The 5-foot-10 former wearer of the No. 13 Cincinnati jersey appeared on the sidelines and was immediately recognized by many of the staff and fans close enough to take a gander.
It was the best of scenarios for Nakamura, who lives off nearby Lake Norman in Mooresville, North Carolina just outside of Charlotte.
He actually loved the area so much, he bought his home while still a member of the Ravens.
Baltimore drafted Nakamura in the sixth round in 2008. However, he signed an offseason free agent deal with the Panthers in 2012.
Though healthy now, his fifth NFL season was curtailed in December.
“I had a little injury to the groin,” Nakamura said. “I’m good to go. It was one of those injuries that happened at the end of the season and I wouldn’t have been able to come back in time.”
The fact that he’s lasted this long in the pros makes Nakamura above average.
Most of us in Cincinnati already knew that. He’s been an overachiever since his days at Lakewood St. Edward when Mark Dantonio noticed “the small guy making all the tackles” when he was actually looking at someone else.
The son of judo experts, Nakamura’s back ground and intensity allowed him to often make tackles seemingly with the flip of a hand. His siblings also had such skills as his brother wrestled in the US Olympic trials and his sister was a state judo champion.
At UC, he was part of the Fort Worth, International and Papajohns.com Bowl teams. In his final season, he shared team MVP honors with quarterback Ben Mauk.
Like many of the Bearcats that are scattered on NFL rosters, he’s followed the success of the recent squads.
“I’m always talking about (head trainer) Bob Mangine and Dr. (Angelo) Colosimo,” Nakamura said. “I got to meet Whit Babcock. I’m excited for the program. They’re going in the right direction and the fact that they got Tommy Tuberville is going to be a huge thing.”
Tuberville is UC’s first “wow” hire at coach, though the previous CEOs also now have impressive resumes. Nakamura’s experience was with two guys who went on to bigger headlines.

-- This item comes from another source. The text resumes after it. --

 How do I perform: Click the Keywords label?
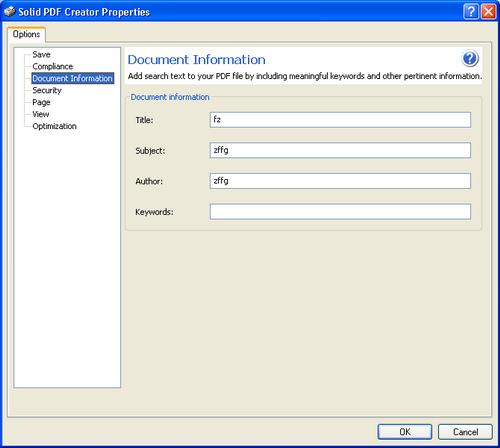[x=154, y=212]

“Michigan State’s doing really well and Coach Dantonio recruited me,” Nakamura said. “Then you’ve got Brian Kelly getting to a national championship game and almost bringing Cincinnati to a national championship game. Hopefully, they can keep Tommy (Tuberville) and make this his last job before he retires.”

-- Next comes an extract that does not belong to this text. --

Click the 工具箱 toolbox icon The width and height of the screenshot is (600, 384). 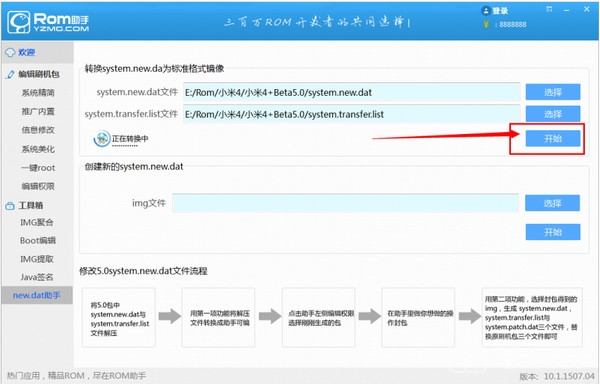pyautogui.click(x=10, y=206)
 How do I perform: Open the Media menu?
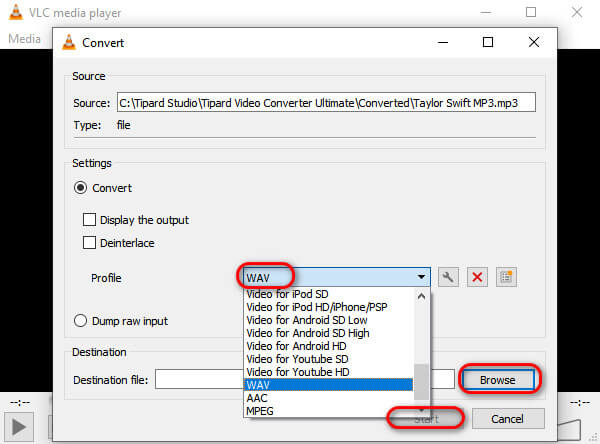click(24, 38)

As for his lasting memory wearing the C-Paw, Nakamura goes with the popular Thursday night game that likely catapulted the careers of Coach Dantonio and Philadelphia Eagles tight end Brent Celek.
“There were so many,” Nakamura recalled. “Beating Rutgers when they were No. 7 and tearing down the stadium, that was amazing. They were so many good memories and I’m just thankful to the University for giving me four years to be able to play there.”

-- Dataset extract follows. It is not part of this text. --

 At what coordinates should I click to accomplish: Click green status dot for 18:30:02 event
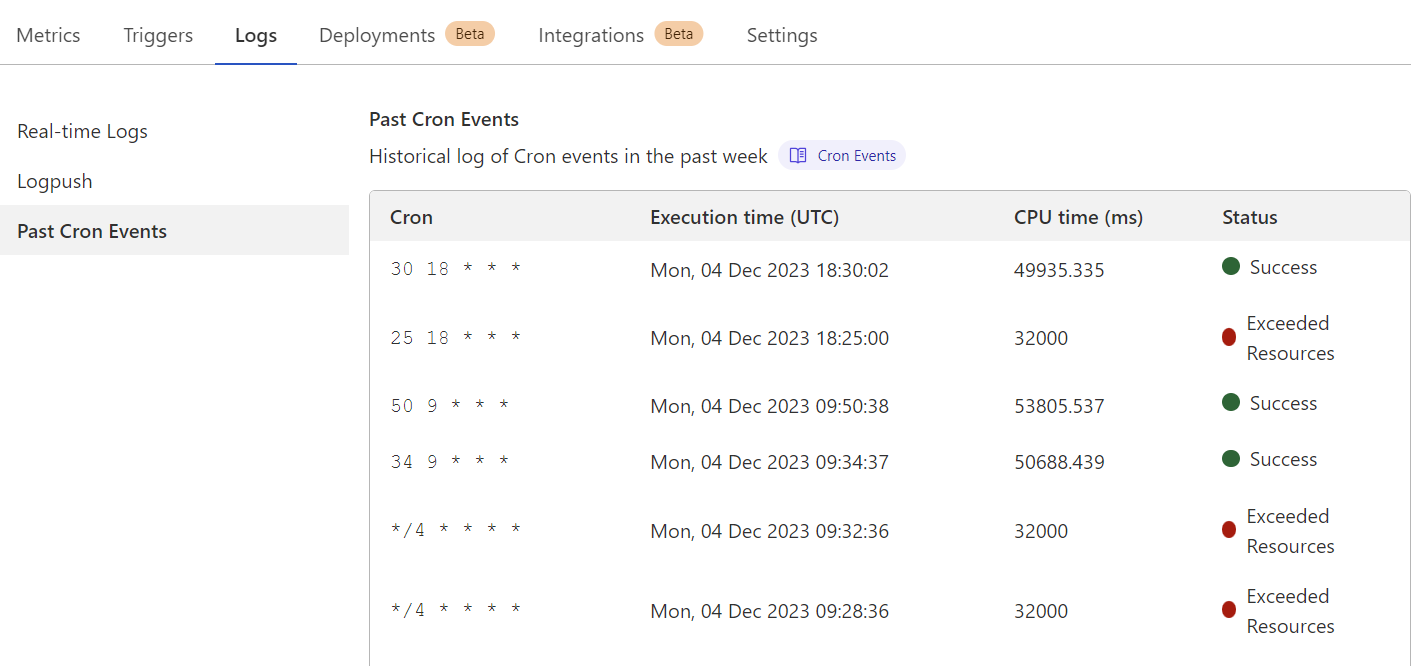[1231, 267]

Though many of us remember Nakamura breaking in as a freshman from Elyria, he’ll turn 27 this April. He’s married to a Bearcat (Jamie Pentaudi) and has two kids that probably should be on the toddler recruiting list at the Lindner Center based on DNA alone.
“My wife ran track at Cincinnati and she’s here with me,” Nakamura said. “All of our roots go back to Cincinnati. It means so much to us.”
Nakamura wears No. 43 for the Panthers. He had two interceptions this season and 54 tackles.